Arbeitsweise: Automatisierung mit Kontrolle
Auf der Anwendungsseite bestätigt die Grafik den iterativen Charakter guter Skills: durchführen, prüfen, korrigieren, speichern. Statt auf blinde Vollautomatisierung zu setzen, empfiehlt sich der Einsatz menschlicher Kontrollpunkte. Automatisiert werden sollten vor allem repetitive, fehleranfällige Aufgaben sowie solche, die kreative Energie binden. Als typische Einsatzfelder nennt die Grafik das Priorisieren von E-Mails, das Entwerfen von Antworten, das Ordnen von Dateien, das Auswerten von Belegen, Recherchearbeit, Aufgabenverwaltung und die Inhaltsplanung. Geplant angelegte Aufgaben führen Prozesse regelmäßig aus, vorausgesetzt Rechner und Anwendung bleiben verfügbar. Die entscheidende Erkenntnis dahinter: Produktivität bedeutet nicht mehr Output, sondern messbaren Fortschritt zum richtigen Ziel.
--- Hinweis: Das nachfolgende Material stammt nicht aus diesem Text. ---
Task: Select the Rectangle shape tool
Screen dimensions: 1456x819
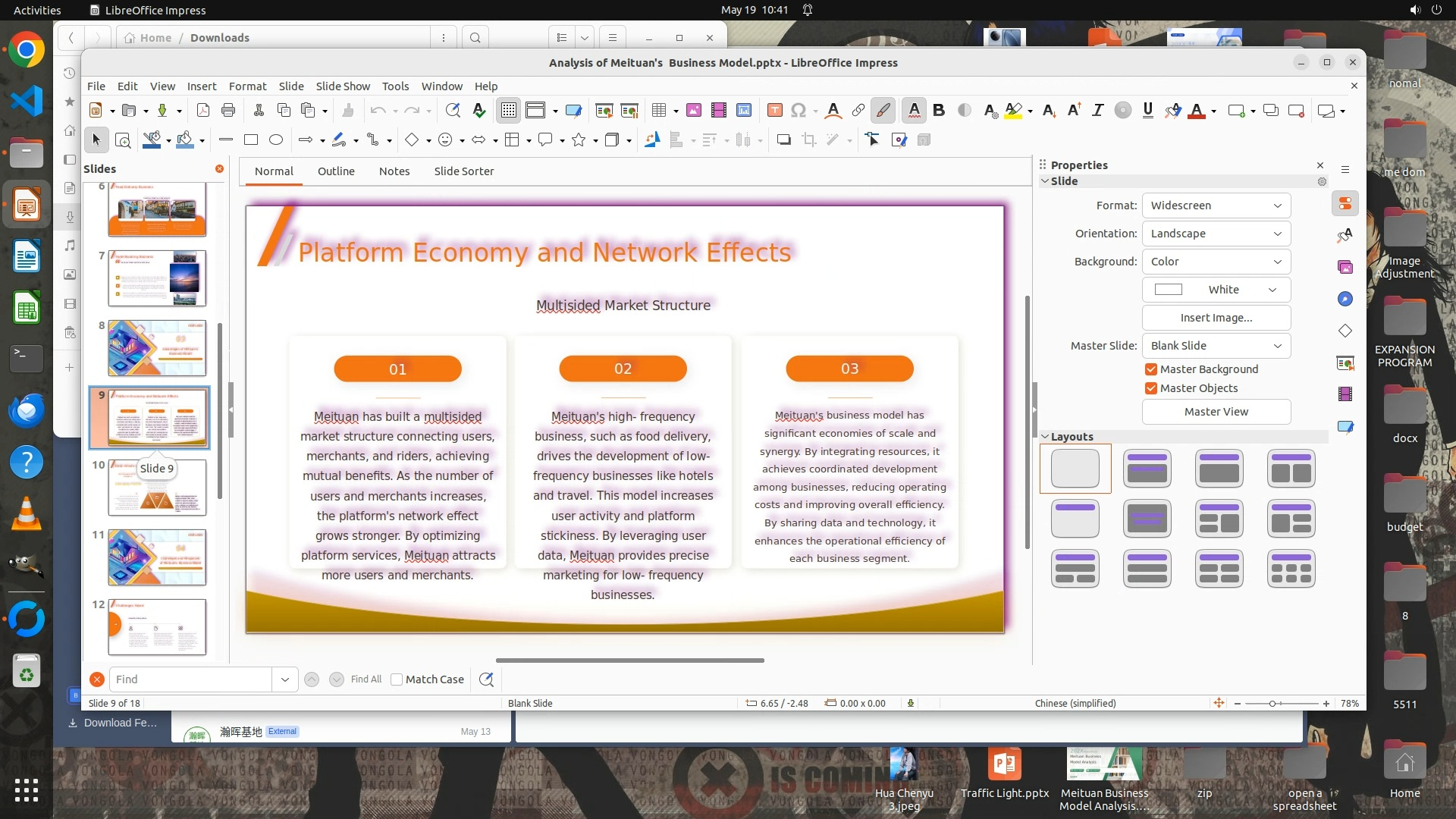Action: click(x=251, y=140)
Die Erfolgsregel in fünf Schritten
Am Ende bringt die Grafik den gesamten Ansatz auf eine einfache Formel: Ein klares Ziel führt zu passenden Informationen, diese ermöglichen einen fokussierten Skill, der wiederum menschliches Feedback erhält, das schließlich in eine wiederholte Verbesserung mündet. Diese Kette fasst zusammen, was auch Martini in seinem LinkedIn-Beitrag beschreibt: Klare Ordner, gezielter Kontext, wiederverwendbare Skills und kontrollierte Automatisierungen machen aus Claude Cowork einen sinnvollen Arbeitsassistenten.
Fazit für den Mittelstand
Martinis Erfahrungsbericht zeigt exemplarisch, wie sich KI-Werkzeuge im Berufsalltag durch Ausprobieren, Wiederholung und klare Strukturen nutzbar machen lassen, ganz ohne technischen Hintergrund. Gerade für kleine Unternehmen und Coaches, die mit begrenzten Ressourcen arbeiten, liefert sein Vorgehen praxisnahe Ansatzpunkte für den eigenen Einstieg in KI-gestützte Arbeitsabläufe.